Gilbert Wangalwa from Afya Timiza Project says the camel outreach initiative is being implemented in Samburu East, Samburu Central, Kibish, Loima and Turkana South Sub counties. They selected these areas due to the low coverage of family planning, reproductive, maternal, newborn, child and adolescent health services. “There is a high unmet need for reproductive health in these counties. A bigger portion of Samburu county is covered by conservancies and poor road network, a challenge for the locals when accessing health services,” he adds.
Using the 12 camels, the handlers, together with a team of healthcare workers pitch tent close to manyattas, where a few pastoralists stay. They conduct clinics, counselling and health education for about four days for each community.
As 5am approaches, the camel handlers get busier. They must ‘wake up’ individual camels tethered the night before to prevent them wandering. In preparation for the seven to eight-hour journey ahead; order is key. This is evident in how precise their packing, complete with speed, order and coordination within the team is.
On this morning, Lewarges and his colleagues take about an hour to load the luggage on the camels. “We have to ensure all drugs are well packaged to protect them from excess heat. In addition, the weight of food items and drugs must be well distributed to ensure balance,” he says. A camel can carry up to 40 kilogrammes of luggage.
To residents of Resim location in Samburu East, the camel outreach is a much-needed solution to the limited number of health facilities, poor road network, and shortage of healthcare workers in the area. Locals walk tens of kilometres in search of healthcare. With a population of 58,122, Samburu East constituency is served by 28 health facilities, according to the Ministry of Health, meaning that one health facility serves at least 2,000 people.
Misawa Learat, a resident, says threats from wild animals, difficult terrain and long distances are some challenges she faces in search for health services. The mother of seven recalls the long walks to the hospital when her children were younger. “Three years ago, I walked over 40 kilometres to access maternal and neonatal health, family planning services and treatment for general ailments in Wamba Health Centre,” she says.
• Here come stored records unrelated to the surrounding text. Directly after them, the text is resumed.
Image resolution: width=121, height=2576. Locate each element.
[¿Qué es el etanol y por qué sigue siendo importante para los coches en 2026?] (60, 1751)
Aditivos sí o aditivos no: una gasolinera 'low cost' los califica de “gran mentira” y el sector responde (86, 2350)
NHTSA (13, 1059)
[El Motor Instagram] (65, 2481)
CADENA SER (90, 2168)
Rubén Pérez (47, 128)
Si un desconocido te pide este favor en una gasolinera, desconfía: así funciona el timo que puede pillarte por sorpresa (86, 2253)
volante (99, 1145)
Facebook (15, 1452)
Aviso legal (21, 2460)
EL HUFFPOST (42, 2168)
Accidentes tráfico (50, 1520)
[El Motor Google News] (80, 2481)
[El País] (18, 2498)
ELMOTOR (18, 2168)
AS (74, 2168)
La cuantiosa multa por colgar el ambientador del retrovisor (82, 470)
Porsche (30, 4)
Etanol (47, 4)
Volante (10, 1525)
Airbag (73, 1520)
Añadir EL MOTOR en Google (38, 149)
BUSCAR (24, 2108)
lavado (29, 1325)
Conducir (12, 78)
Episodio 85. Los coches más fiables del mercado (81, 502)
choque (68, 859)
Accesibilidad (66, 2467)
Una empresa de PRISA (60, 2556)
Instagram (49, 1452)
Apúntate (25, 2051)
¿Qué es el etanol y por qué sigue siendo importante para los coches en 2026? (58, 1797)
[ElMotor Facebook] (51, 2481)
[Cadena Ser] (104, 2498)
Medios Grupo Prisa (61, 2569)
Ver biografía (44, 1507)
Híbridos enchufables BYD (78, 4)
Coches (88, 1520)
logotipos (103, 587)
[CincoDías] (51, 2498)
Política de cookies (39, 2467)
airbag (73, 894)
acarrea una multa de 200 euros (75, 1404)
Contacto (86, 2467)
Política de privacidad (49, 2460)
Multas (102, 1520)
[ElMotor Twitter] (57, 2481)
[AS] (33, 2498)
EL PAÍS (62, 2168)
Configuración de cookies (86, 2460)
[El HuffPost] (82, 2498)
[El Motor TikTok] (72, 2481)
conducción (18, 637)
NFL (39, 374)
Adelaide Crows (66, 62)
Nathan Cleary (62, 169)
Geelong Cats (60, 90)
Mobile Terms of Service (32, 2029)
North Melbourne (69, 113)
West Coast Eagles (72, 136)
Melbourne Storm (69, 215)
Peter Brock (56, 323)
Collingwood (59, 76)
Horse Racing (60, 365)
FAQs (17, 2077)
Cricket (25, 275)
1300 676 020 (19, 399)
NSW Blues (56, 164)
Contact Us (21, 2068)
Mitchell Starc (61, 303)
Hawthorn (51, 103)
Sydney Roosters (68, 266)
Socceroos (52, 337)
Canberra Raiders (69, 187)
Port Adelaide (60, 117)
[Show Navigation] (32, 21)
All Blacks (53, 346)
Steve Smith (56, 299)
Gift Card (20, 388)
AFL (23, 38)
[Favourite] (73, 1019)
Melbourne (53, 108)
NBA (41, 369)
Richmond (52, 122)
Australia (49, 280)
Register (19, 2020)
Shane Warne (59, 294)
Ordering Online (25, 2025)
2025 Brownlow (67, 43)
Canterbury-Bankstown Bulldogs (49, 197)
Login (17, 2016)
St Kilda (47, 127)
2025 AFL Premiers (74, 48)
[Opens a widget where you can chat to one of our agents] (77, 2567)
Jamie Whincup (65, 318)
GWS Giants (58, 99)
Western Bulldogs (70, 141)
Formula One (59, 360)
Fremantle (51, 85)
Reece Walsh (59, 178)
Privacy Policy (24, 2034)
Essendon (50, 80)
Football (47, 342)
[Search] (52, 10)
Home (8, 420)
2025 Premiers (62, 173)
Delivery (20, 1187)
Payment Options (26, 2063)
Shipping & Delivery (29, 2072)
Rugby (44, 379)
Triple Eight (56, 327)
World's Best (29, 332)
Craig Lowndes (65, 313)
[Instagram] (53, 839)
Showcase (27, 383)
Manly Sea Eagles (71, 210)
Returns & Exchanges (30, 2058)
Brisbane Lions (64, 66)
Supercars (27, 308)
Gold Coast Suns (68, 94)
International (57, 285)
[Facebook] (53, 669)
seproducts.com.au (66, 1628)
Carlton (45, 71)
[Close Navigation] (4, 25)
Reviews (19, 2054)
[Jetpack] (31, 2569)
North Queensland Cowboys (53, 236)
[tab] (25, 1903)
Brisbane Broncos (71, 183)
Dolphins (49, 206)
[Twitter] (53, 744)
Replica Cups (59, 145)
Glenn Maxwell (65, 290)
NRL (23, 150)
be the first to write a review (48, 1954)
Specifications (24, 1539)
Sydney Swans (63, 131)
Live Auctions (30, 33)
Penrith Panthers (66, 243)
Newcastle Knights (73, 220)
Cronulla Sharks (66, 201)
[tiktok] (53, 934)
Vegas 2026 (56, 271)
With the lack of transport to the nearest health facility, she often opted to stay home. When she managed to go to a health facility, it was a whole-day affair. “I would walk about four hours one way and by the time I got treatment, it was already late in the evening. This meant I had to walk back with my children who were already tired,” she explains.
For Learat and other residents, the dry season signifies migration to the next available pasture for their livestock and food for their children. “Health services would find us moving,” she says. However in September, every year, residents receive free health services through the camel outreach initiative.
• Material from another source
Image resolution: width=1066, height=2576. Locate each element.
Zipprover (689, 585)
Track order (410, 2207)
Learat is the first client on this day of the camel outreach. The 30-year-old has come for family planning services and routine medical checkup. She benefitted from the services in 2016 when she and two of her children were unwell. “I always look forward to these outreaches. They have saved me a lot of time and resources. Hadn’t the camels come, I wouldn’t have come for family planning services,” she says.
The outreach comprises a temporary doctor’s room in a tent, complete with medicine, family planning commodities and immunisation drugs among others. There is also a nurse, two community health workers, a clinical officer and a community resource person. At 7pm, the team closes the exercise and immediately begins preparations for the next day.
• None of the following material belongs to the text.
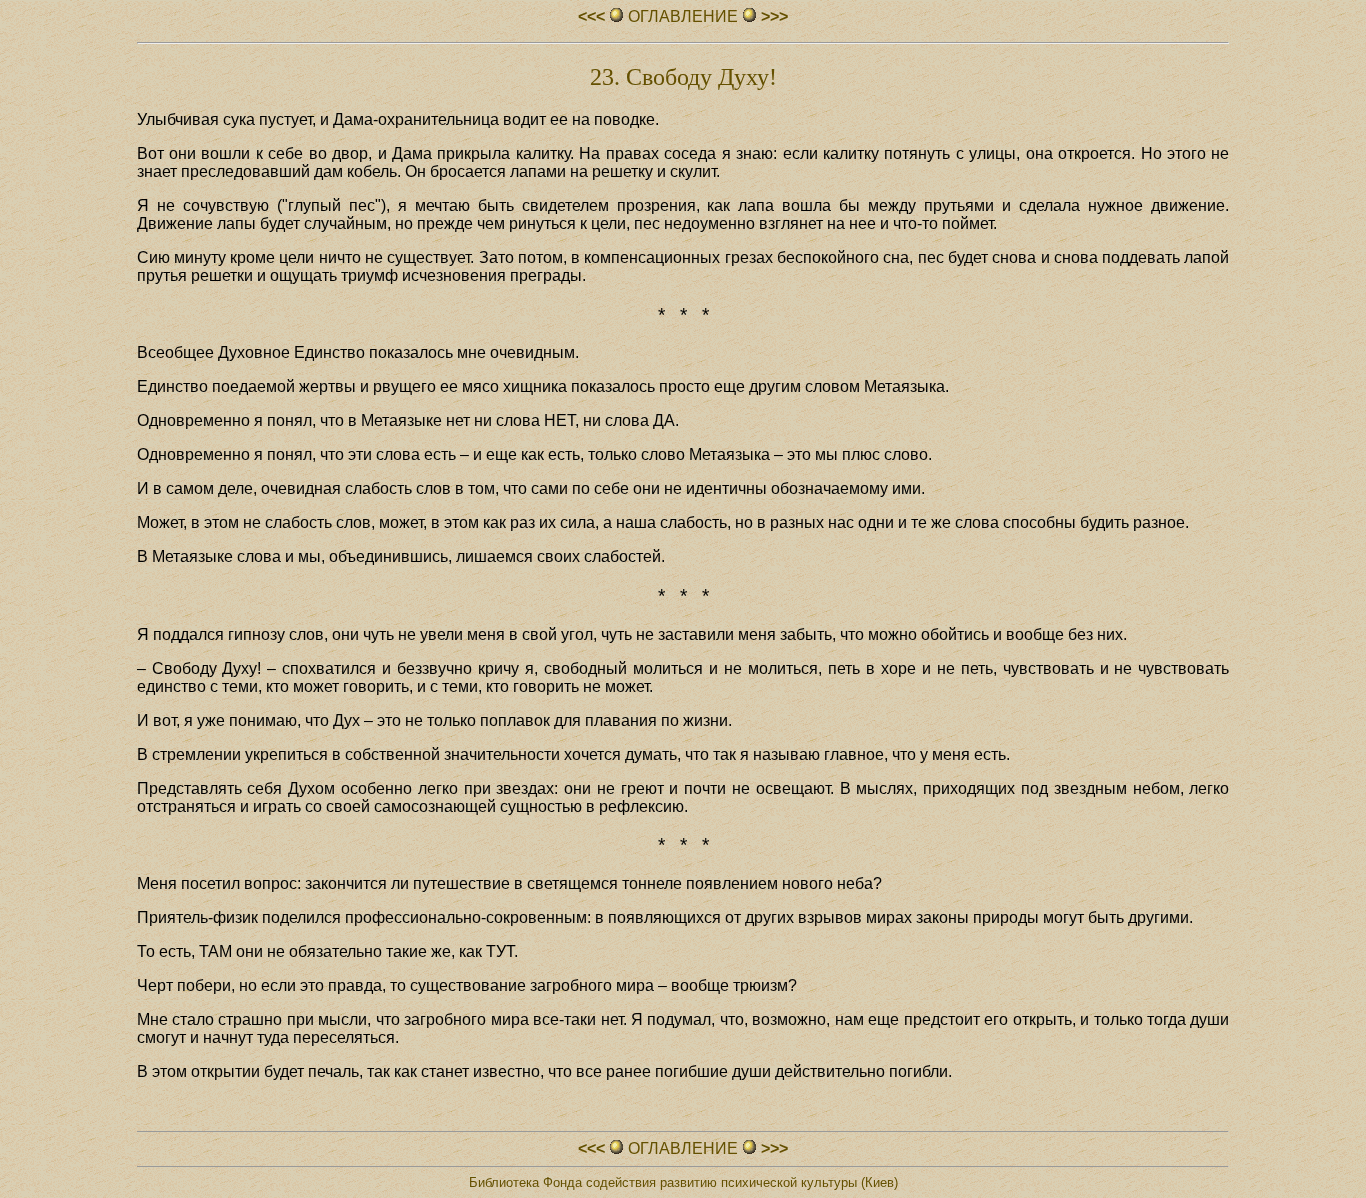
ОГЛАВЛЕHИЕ (683, 16)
Sylvester Sang Murei, the clinician attending to patients at the outreach, says about 70 patients from Resim area sought medical services on the first day, including treatment, immunisation and referrals. “This is a free service. Since the health services are brought near the people’s homesteads, we believe the numbers will be higher,” said Murei.
A session takes up to 10 minutes per patient and includes pre-counselling, treatment and post-counselling sessions. In some parts of the county, there is stigma that comes with walking into a hospital building. But in this case, since we come to their homesteads, the patients are more at ease while seeking medication,” he added.
In these outreaches, Murei says, there are more women and children coming for healthcare services as the men are often in the fields with their livestock.